1. iShares IAF ETF (ASX:IAF) – what you need to know
The iShares IAF ETF provides Australian investors with exposure to a portfolio of Australian investment-grade fixed income securities, which includes treasury bonds, corporate bonds and cash.
As at the end of last month, the IAF ETF had $1228.02 million of money invested. Given IAF’s total funds under management (FUM) figure is over $100 million, the ETF has met our minimum criteria for the total amount of money invested, otherwise known as FUM. We draw the line at $100 million for ETFs in the Fixed interest – Australia sector because we believe that relative to smaller ETFs, achieving this amount of FUM derisks the ETF.
Fees & costs
The yearly management fee on the IAF ETF is 0.15%. The issuer, iShares, takes this out automatically.

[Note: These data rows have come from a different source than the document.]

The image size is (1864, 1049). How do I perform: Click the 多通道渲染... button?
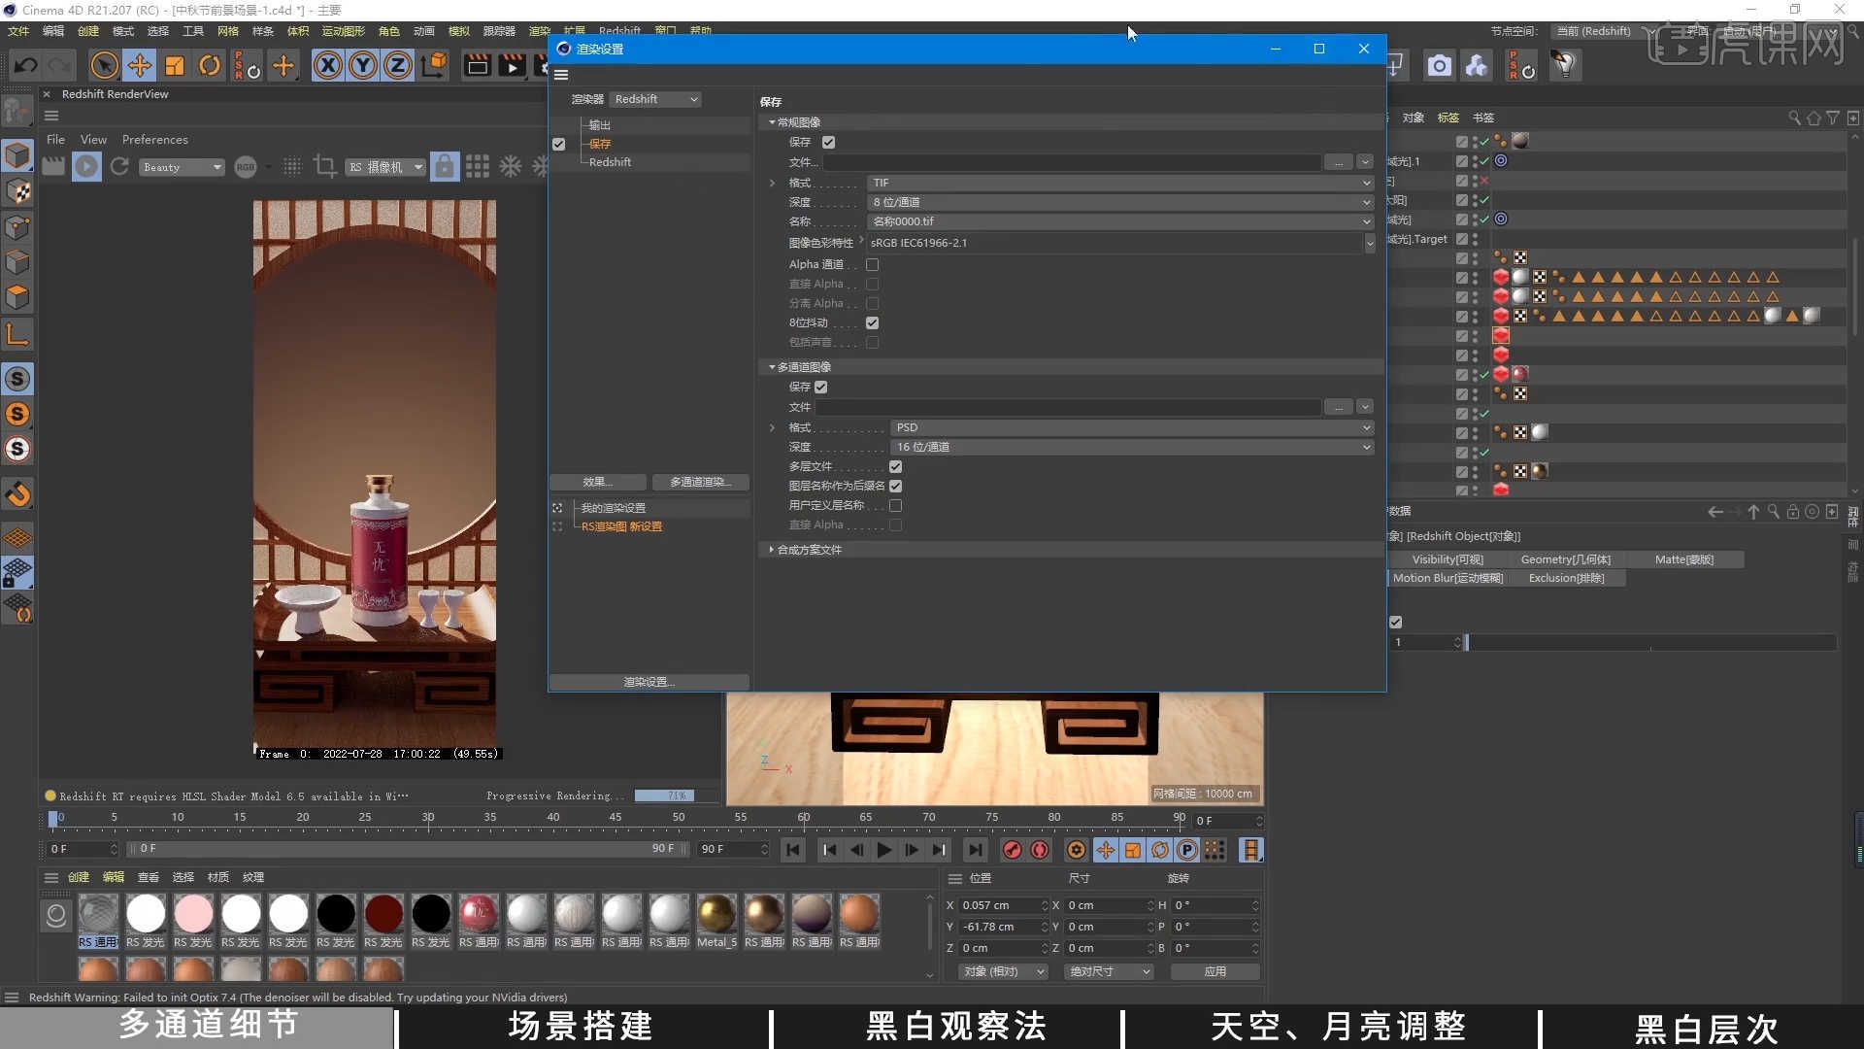pyautogui.click(x=699, y=482)
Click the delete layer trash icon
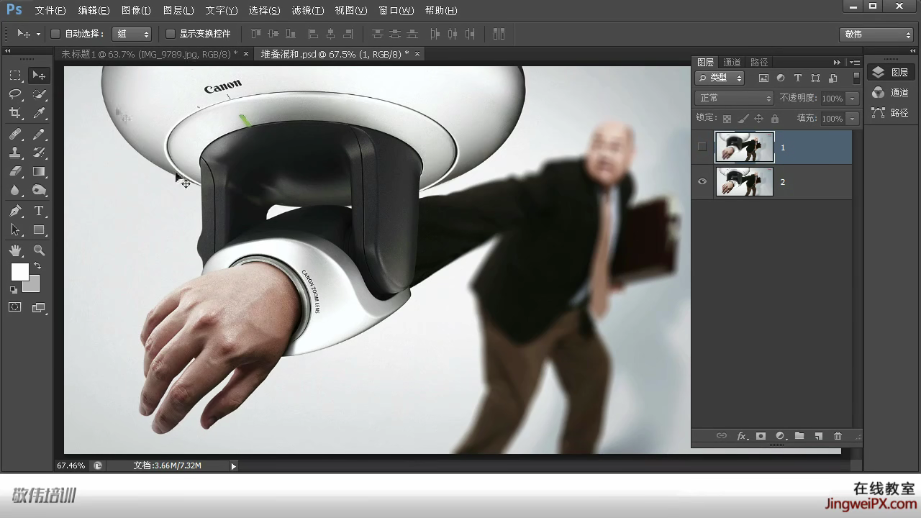921x518 pixels. click(838, 436)
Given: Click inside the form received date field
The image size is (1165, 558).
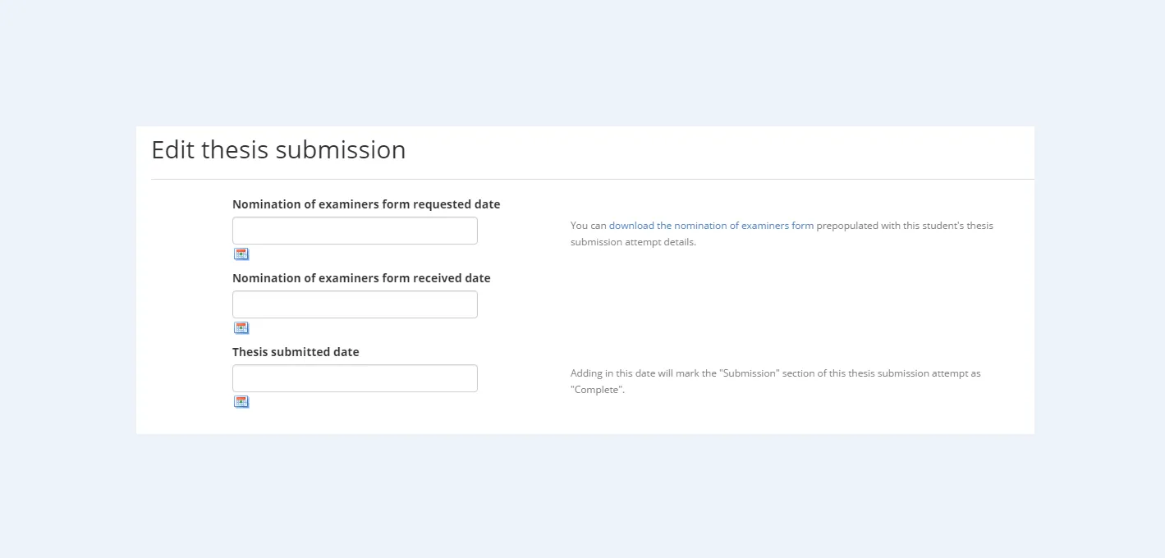Looking at the screenshot, I should click(355, 304).
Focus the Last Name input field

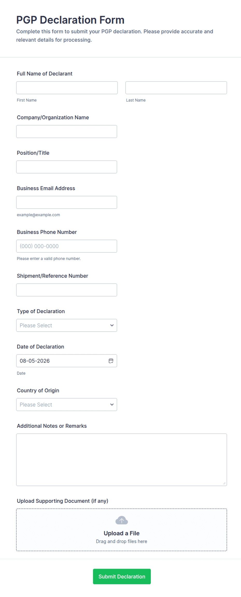176,88
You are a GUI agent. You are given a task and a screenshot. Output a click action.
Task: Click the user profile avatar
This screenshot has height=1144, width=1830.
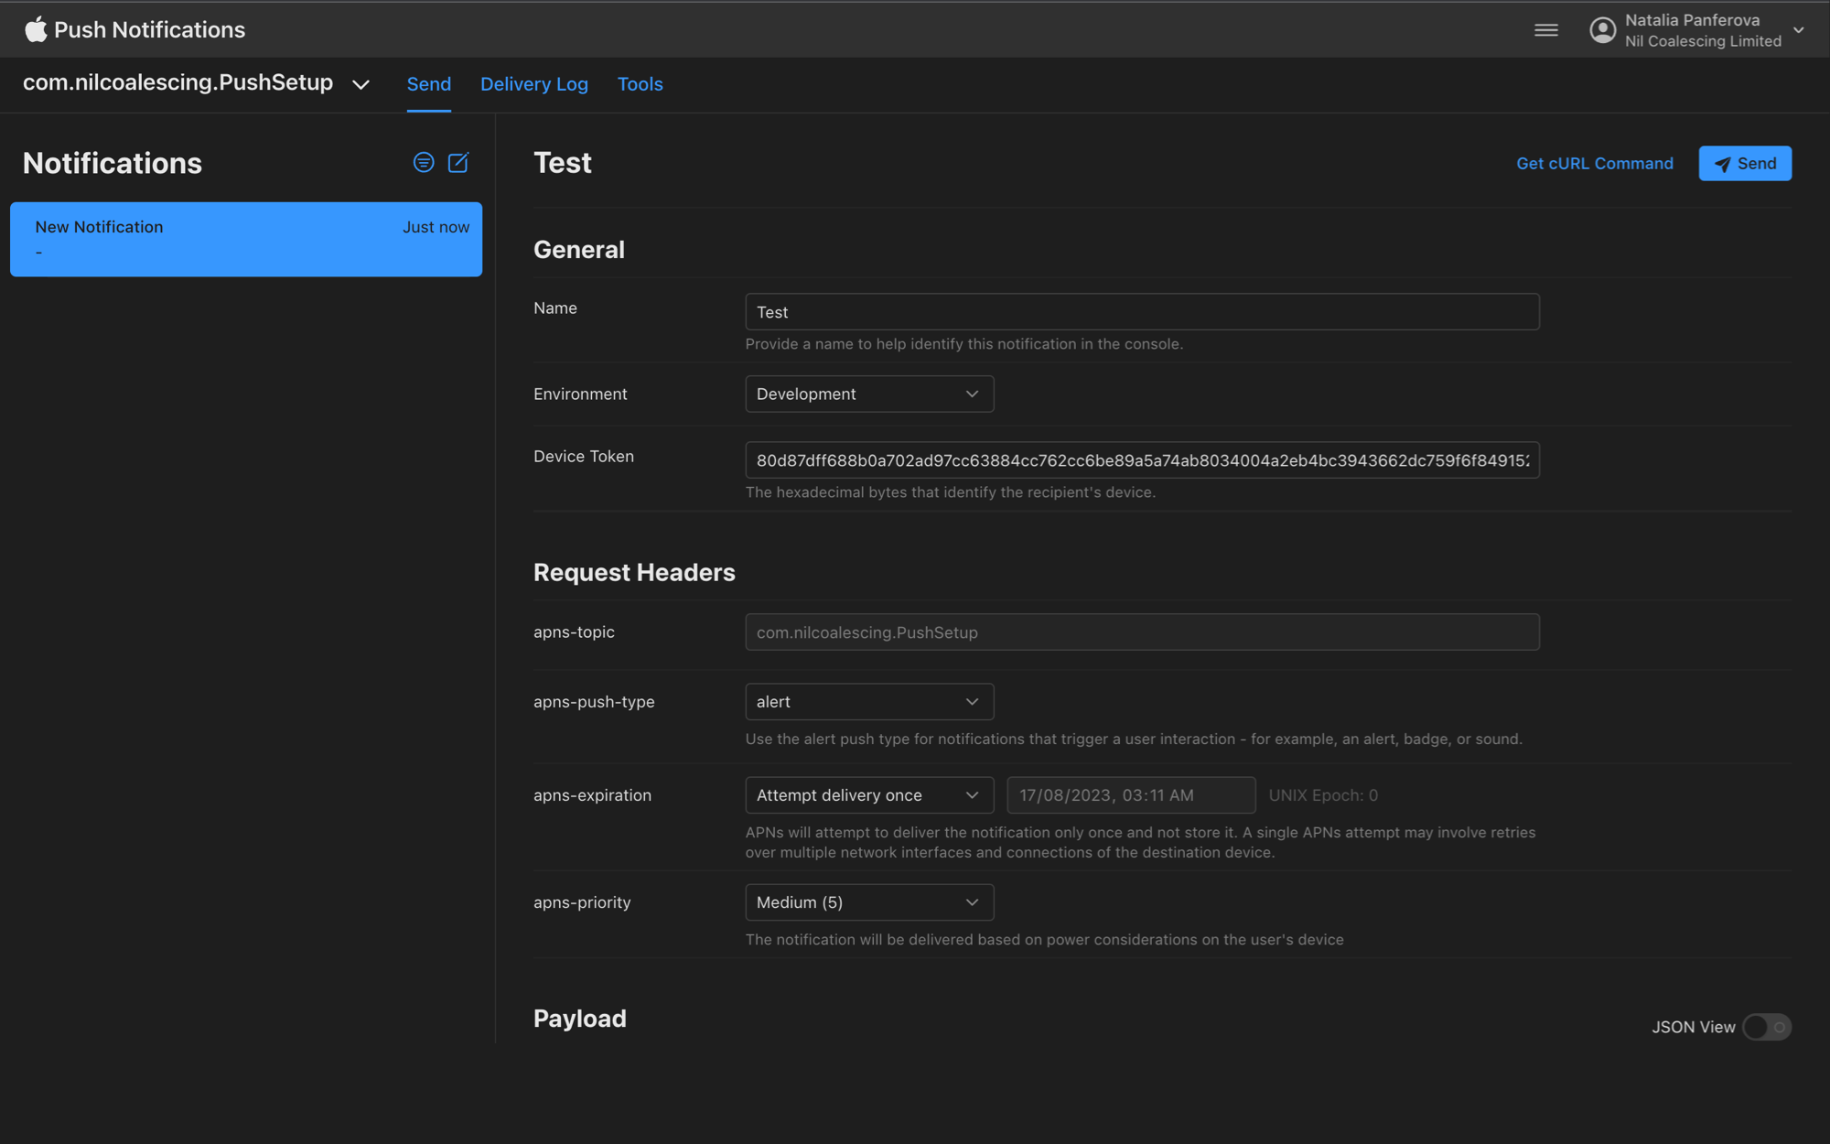pos(1602,29)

What this fee means is, if you invested, say, $2,000 in the IAF ETF for a full year you could expect to pay management fees of around $3.00. This fee is different from the fee you pay to your brokerage provider (e.g. CommSec, NabTrade, SelfWealth, etc.) to buy or sell the ETF. Importantly, you should also be mindful of the ‘spread‘ for the ETF.
Is the ETF too expensive?
The easiest way to know if the ETF is too costly is to compare it with other ETFs in the same sector, and against the industry average. The average management fee (MER) across all of the ETFs covered by Best ETFs Australia is 0.5%, which is around $10.00 per $2,000 invested. Small changes in fees can make a big difference after 10 or 20 years. To understand all of the fees, you should read the IAF Product Disclosure Statement (PDS), available on the ETF issuer’s website, because it has the complete and up-to-date information.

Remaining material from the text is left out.